- [Tarefa curta A]
Segundo o trecho da página, em que área os dois filhos mencionados são formados ou estão prestes a se formar?

Tenho dois filhos – um formado e outra, prestes a se formar, ambos em direito. Os dois não trabalham no serviço público.  Mas eles sabem que,  na minha compreensão, eles têm que fazer concurso para alcançarem um emprego, única via democrática e moral de acesso ao serviço público.

Claro que eles podem, sim, eventualmente, exercer algum cargo comissionado. Mas isso eles terão que alcançar  sozinhos, sem a minha interferência.  É que não acho bacana o magistrado praticar o nepotismo cruzado,  e nem usar de sua influência para empregar os filhos.

Compreendo que o magistrado que assim procede,  coloca uma nódoa em sua toga, difícil de ser expungida.

Eu quero continuar decidindo com absoluta e total liberdade. Mas isso só me será possível se eu não fizer concessões.

Tenho convicção que, como eu, eles podem vencer, sem que precisemos vender a nossa consciência.

Claro que não é nenhum crime aceitar um cargo de confiança. O que não aceito, sob qualquer pretexto, é negociar cargos, pois quero continuar sem amarras, para dizer o que pensa, sem perigo  de um vendeta.

Direito concreto

Cuido aqui  de voto que apresentei, em face da apelação nº 34966, no qual enfrentei vários argumentos nela elencados, dos quais retiro os fragmentos, abaixo, verbis:

Sobre o princípio da insignificância.

“[…]No caso concreto, ainda que o valor subtraído tenha sido pequeno, não há como se aplicar o princípio da insignificância, como pretendem os recorrentes, se, conforme restou demonstrado nos autos, além do patrimônio, restou lesionada a integridade física da vítima, bem jurídico que não pode ser afastado da tutela do Estado[…]”

Sobre a pretensão de desclassificar a imputação de crime de roubo consumado para roubo tentado.

“[…]Assim, considerando-se que as declarações prestadas pela vítima encontram amparo no conjunto probatório colacionado aos autos, conclui-se que o crime imputado aos apelantes percorreu todo o seu iter criminis, chegando a consumar-se, já que o bem subtraído, embora por breve período, saiu da esfera de vigilância da vítima[…]”

Sobre a atenuante da confissão

“[…]Ressalte-se, apenas pelo prazer de argumentar, que só faz jus ao benefício em tela o agente que, de forma pura e simples, admite a prática do delito. Casos em que o agente confessa, mas acrescenta fatos que descaracterizam o tipo penal, não têm o condão de ensejar o reconhecimento da atenuante[…]

Sobre a prescindibilidade da prova pericial.

- [Registros fornecidos]
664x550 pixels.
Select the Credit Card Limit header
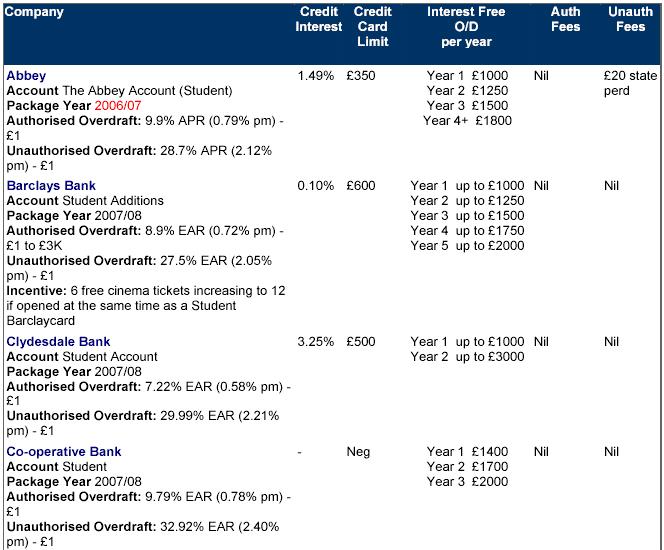tap(373, 27)
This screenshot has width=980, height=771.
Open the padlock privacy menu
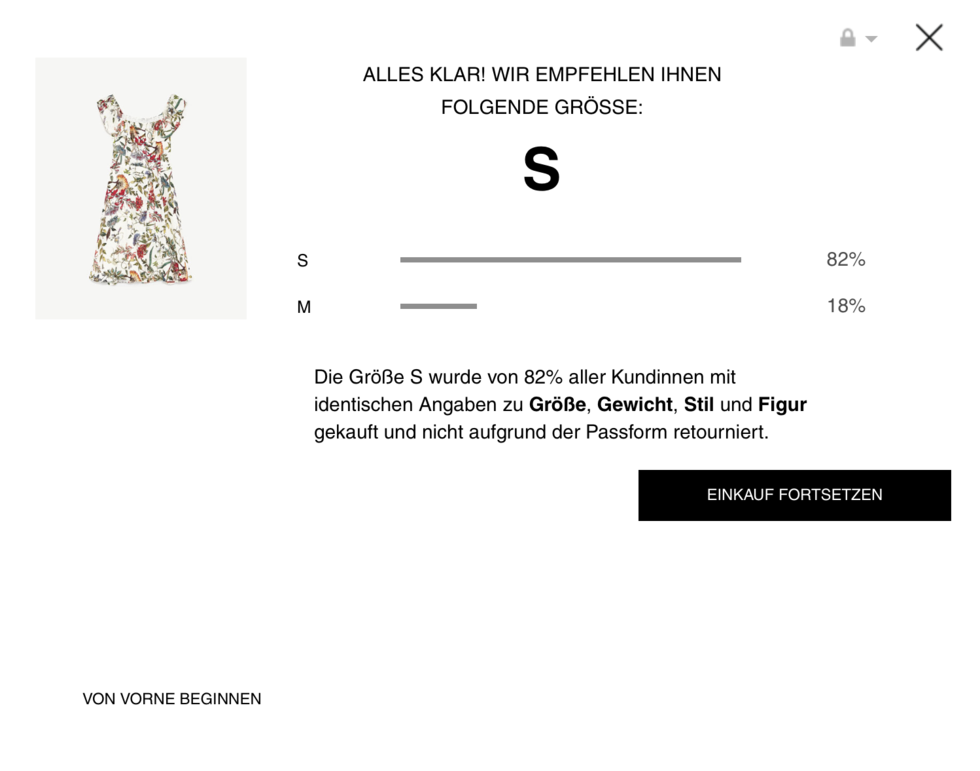848,37
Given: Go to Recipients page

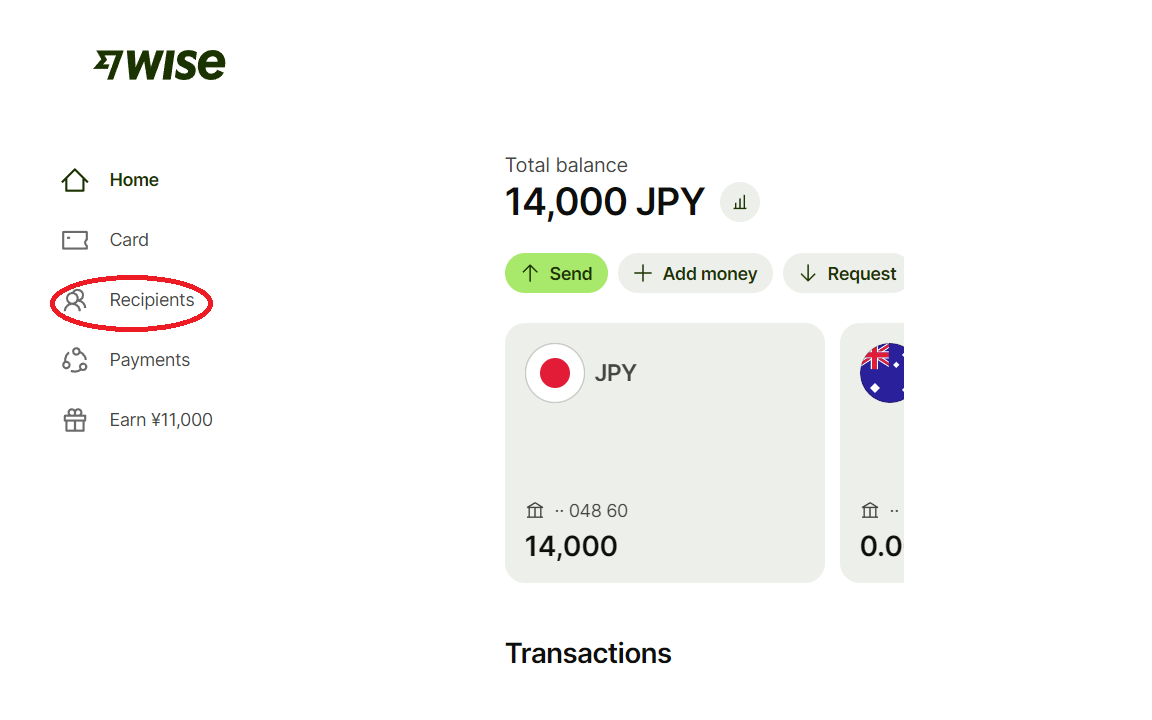Looking at the screenshot, I should coord(152,300).
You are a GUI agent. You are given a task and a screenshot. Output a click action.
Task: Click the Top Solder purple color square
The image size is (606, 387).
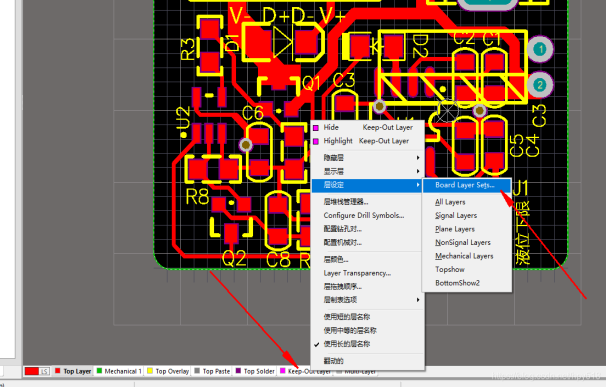pyautogui.click(x=238, y=371)
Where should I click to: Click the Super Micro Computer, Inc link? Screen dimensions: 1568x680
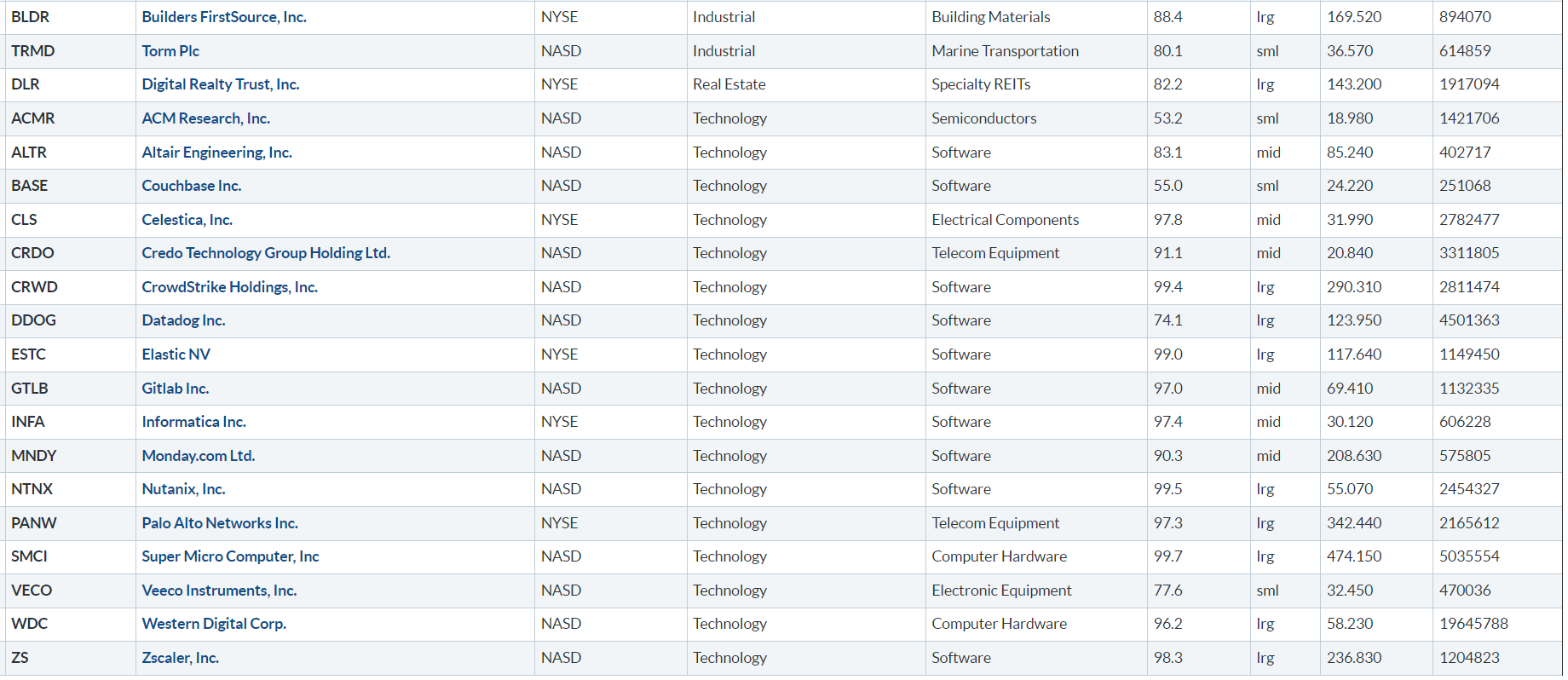[231, 556]
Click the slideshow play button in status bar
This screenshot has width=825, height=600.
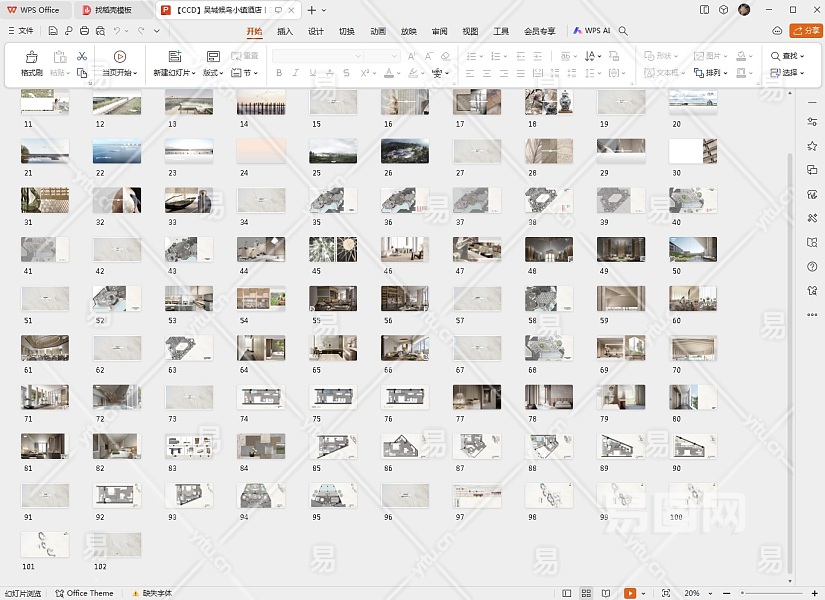(630, 593)
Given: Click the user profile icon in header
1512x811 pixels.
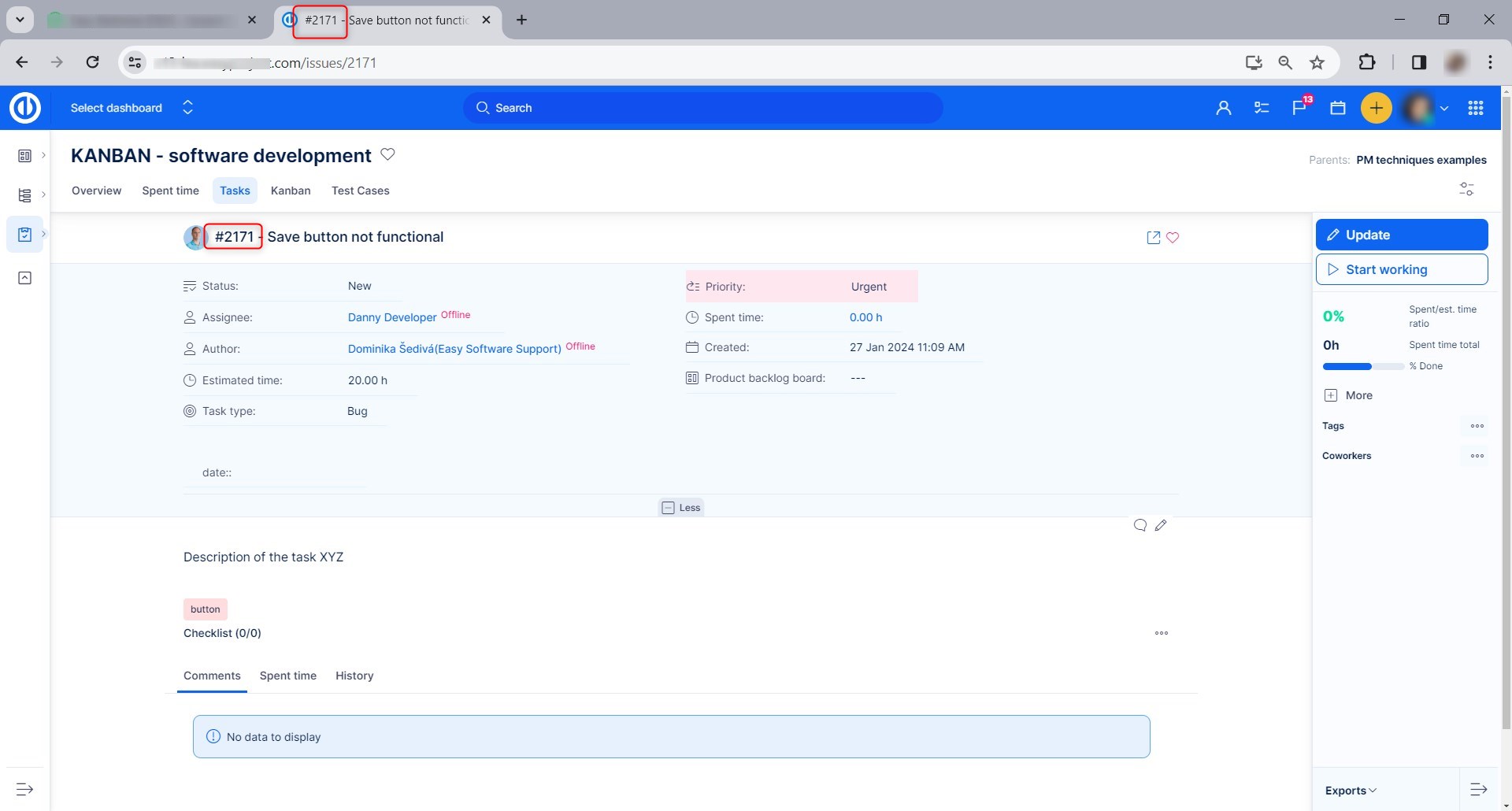Looking at the screenshot, I should click(1223, 108).
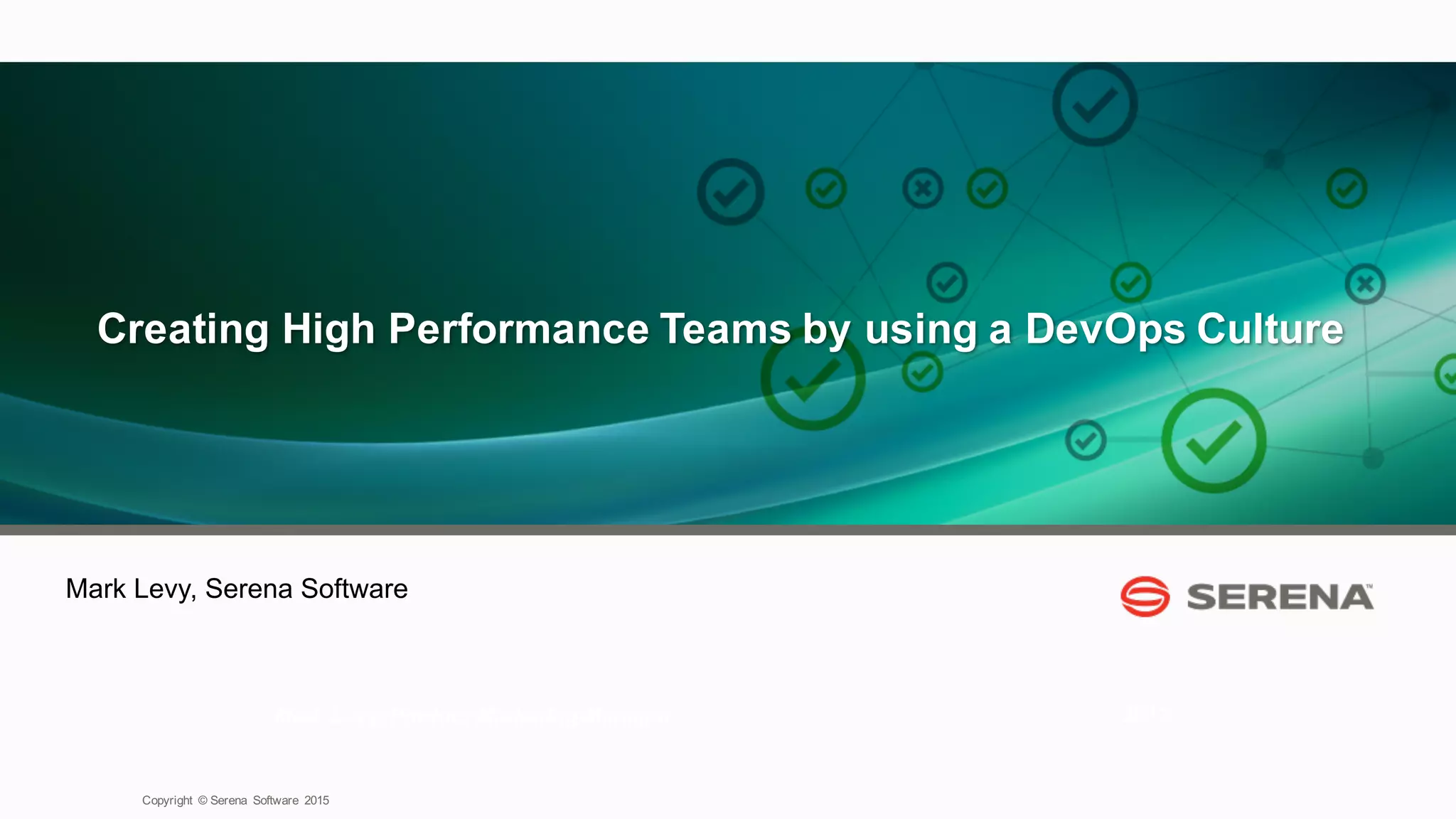The height and width of the screenshot is (819, 1456).
Task: Click the large dark checkmark circle at top
Action: 1095,105

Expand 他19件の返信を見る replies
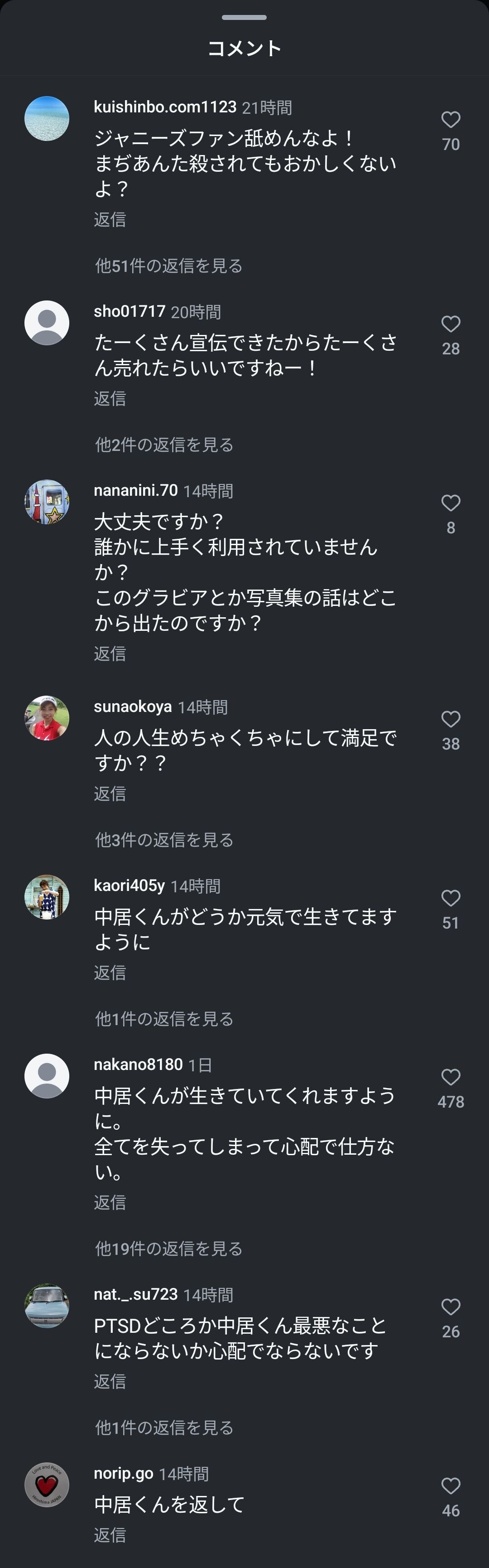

- [Tarefa curta B]
Extraia dos registros, sem nenhuma alteração, as linhas que vão da que contém "Click the slideshow play button in status bar" até o fim dos registros, incluindo as duas pontas. Deixe as imagens fora da resposta.

- [Resposta A]
Em direito.

- [Resposta B]
Click the slideshow play button in status bar
This screenshot has width=825, height=600.
(630, 593)
Given: Click the user profile icon in header
1512x811 pixels.
Looking at the screenshot, I should click(1223, 108).
The height and width of the screenshot is (819, 1456).
Task: Click the large dark checkmark circle at top
Action: 1095,105

Expand 他19件の返信を見る replies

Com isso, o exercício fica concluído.